US vs. UK election edition

So US election day is here, which leads me to compare how things work here compared to home. As a first comment I’ll point out that I’m not allowed to vote, since I’m not a US citizen. If I’m lucky I may get to vote in 2010.

Like a lot of things in the US, elections are organised in a ‘bottom-up’ way, with states, counties and/or districts being responsible for running the election in their area, and this leads to differences in the arrangements and equipment being used. Some famous examples are the ‘hanging chads’ in Florida in 20001, and debate over Diebold touch-screen machines for several years2. Here in Massachusetts I believe they use paper ballots which are counted by optical scanner (though I haven’t researched this much).

In Britain polling and registration are run at a local level to some extent, but following central rules which means an election is the same throughout the country. General elections still use paper ballots which are hand-counted, though some of the other elections have moved on – for example the London mayoral elections used optical scan counting.

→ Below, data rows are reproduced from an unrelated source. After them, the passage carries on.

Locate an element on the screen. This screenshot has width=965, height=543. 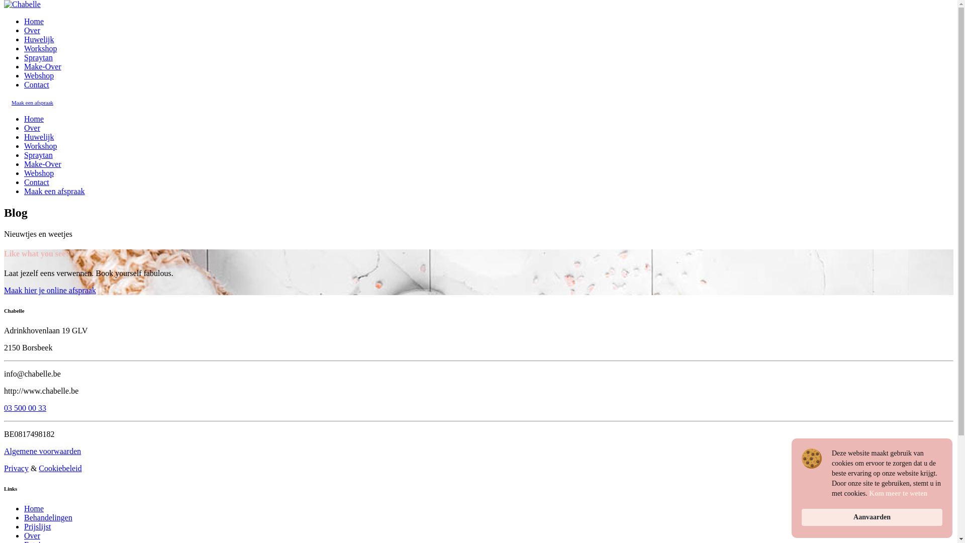
'03 500 00 33' is located at coordinates (4, 408).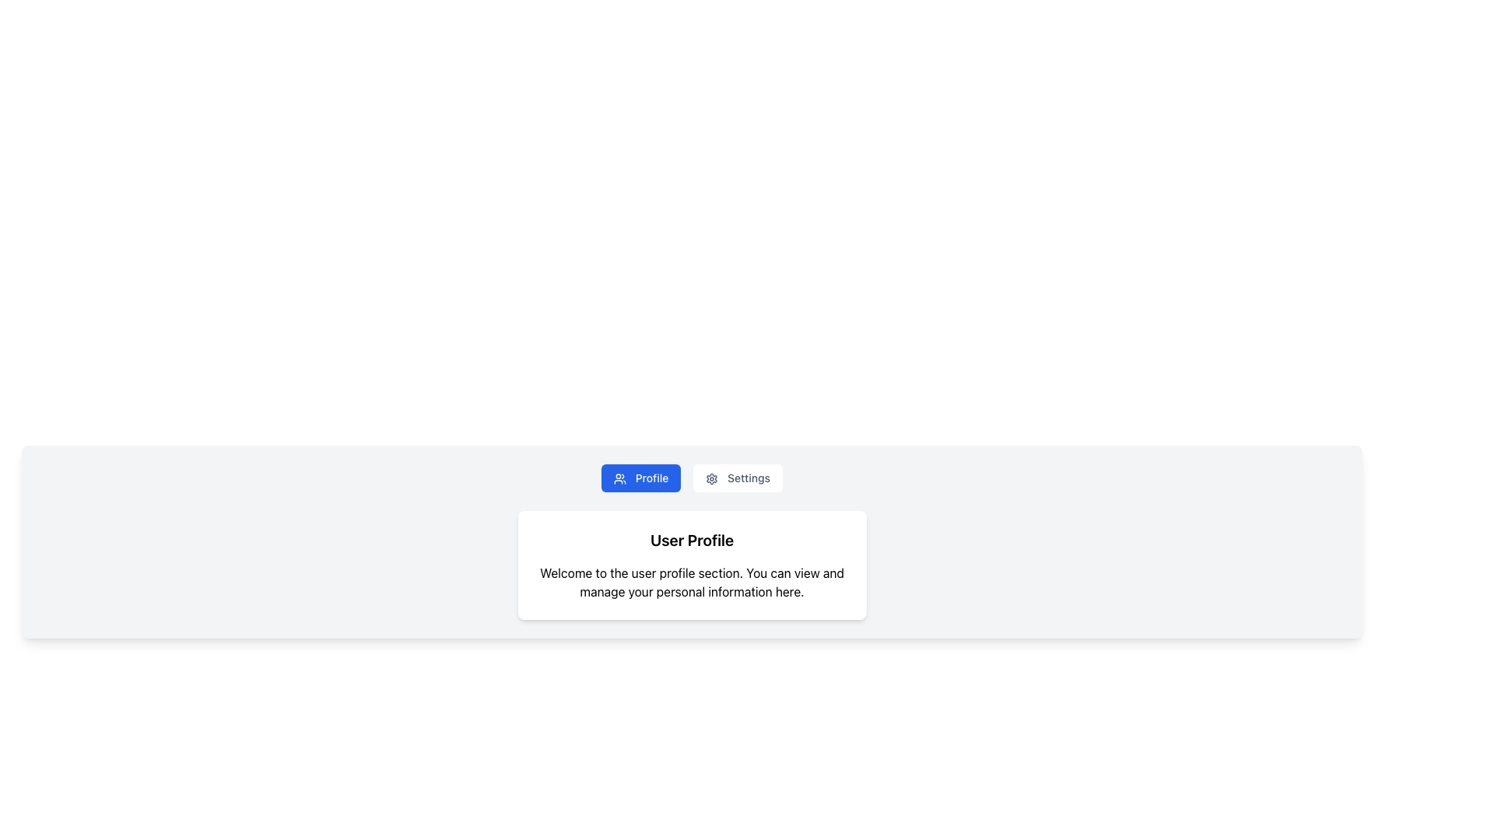 Image resolution: width=1494 pixels, height=840 pixels. I want to click on the gear icon representing settings, located to the left of the 'Settings' button text, so click(711, 478).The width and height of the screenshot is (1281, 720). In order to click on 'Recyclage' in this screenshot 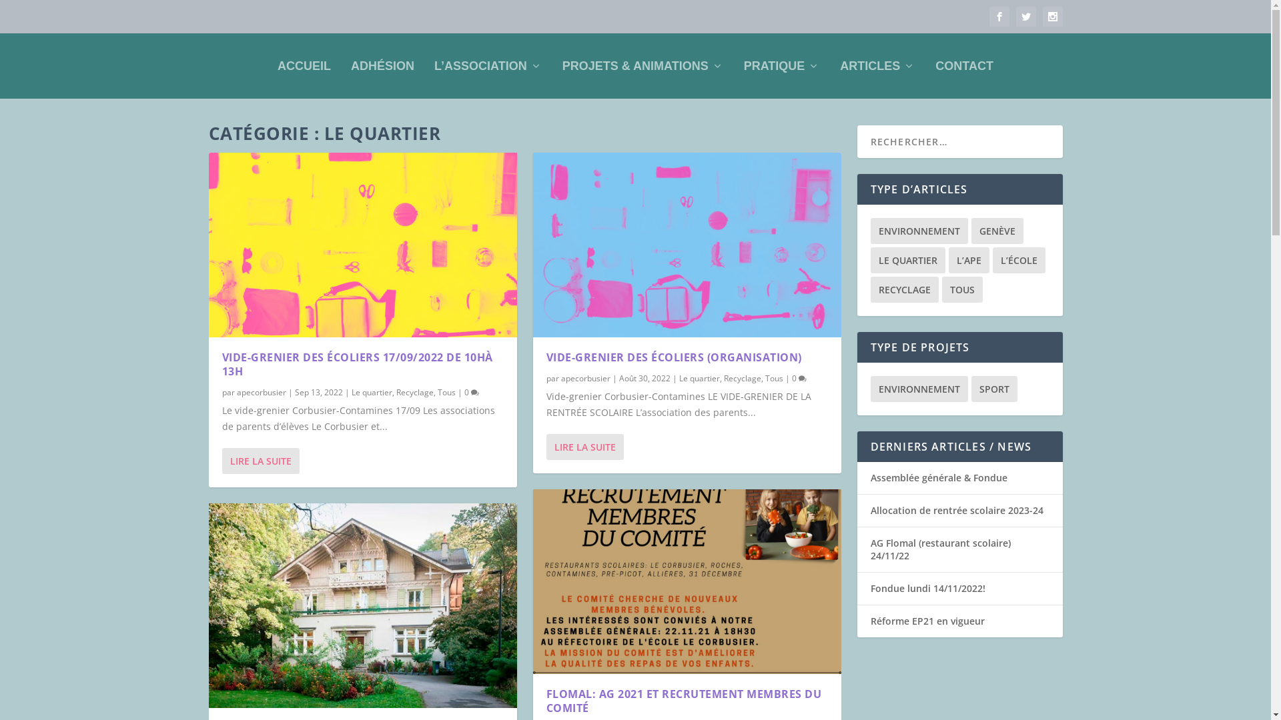, I will do `click(741, 378)`.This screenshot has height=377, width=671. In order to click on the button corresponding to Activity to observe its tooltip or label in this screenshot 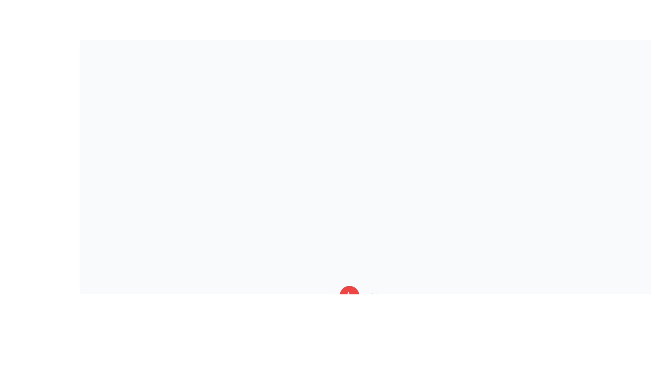, I will do `click(349, 296)`.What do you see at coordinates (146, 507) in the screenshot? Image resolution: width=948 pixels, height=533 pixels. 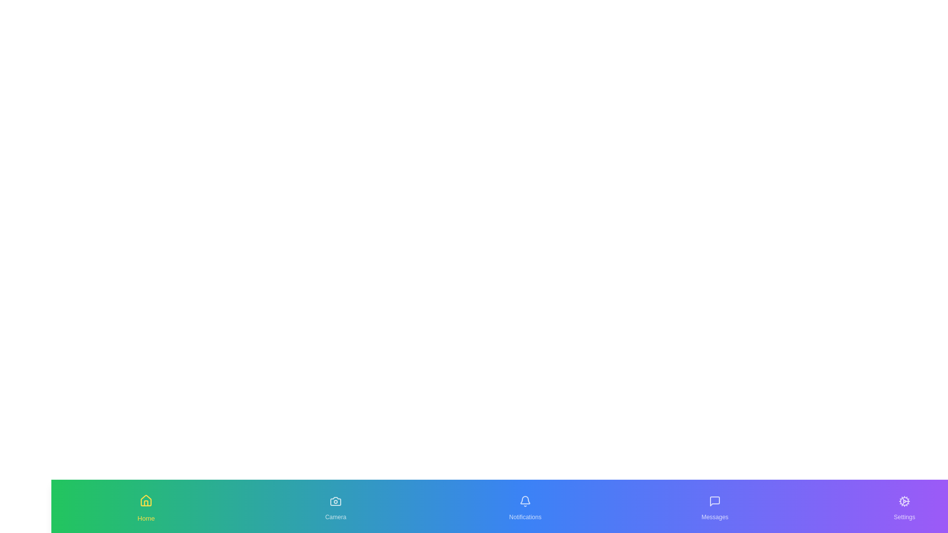 I see `the tab labeled Home` at bounding box center [146, 507].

Another difference which is noticeable is the primaries here. In Britain selection of candidates is very much an internal matter for the political parties, which would only include people who are motivated enough to get involved in a party3. Here in Massachusetts the Primary is run like the main election, and all voters can go and cast a vote (I think only for one party’s races, I’m not very clear on the details). In fact the political situation in this state means the Democratic primaries can be more competitive than the ‘real’ race. (Not all states have open primaries like this). When voters register here they may include their party affiliation, which is pretty much unthinkable in the British system. The registered affiliation affects voting in the primary in some states.

All elections are on fixed terms here, unlike the British General election where the government decides when they want to have it4. This is probably a good thing, although it does seem to lead to very long campaigns.

In Massachusetts this year there are three ballot measures AKA referenda. This seems to be a common thing in the US. They also derive from the ‘bottom-up’ approach since they are usually introduced by motivated people getting together enough signatures to do so, since many states have laws allowing thing. In Britain there hasn’t been a public referendum since I reached voting age5 – they are rarely used.

One thing I haven’t learned about yet is TV election coverage here. I guess I will find out soon!

1 The machines that caused those have been replaced.

2 The number of these machines in use has apparently declined as well, which in my opinion is a good thing.

3 Which generally requires making a donation to party funds.

4 It has to happen no more than five years after the last one

5 I narrowly missed one about introducing the London Assembly since I was registered outside of London at the time.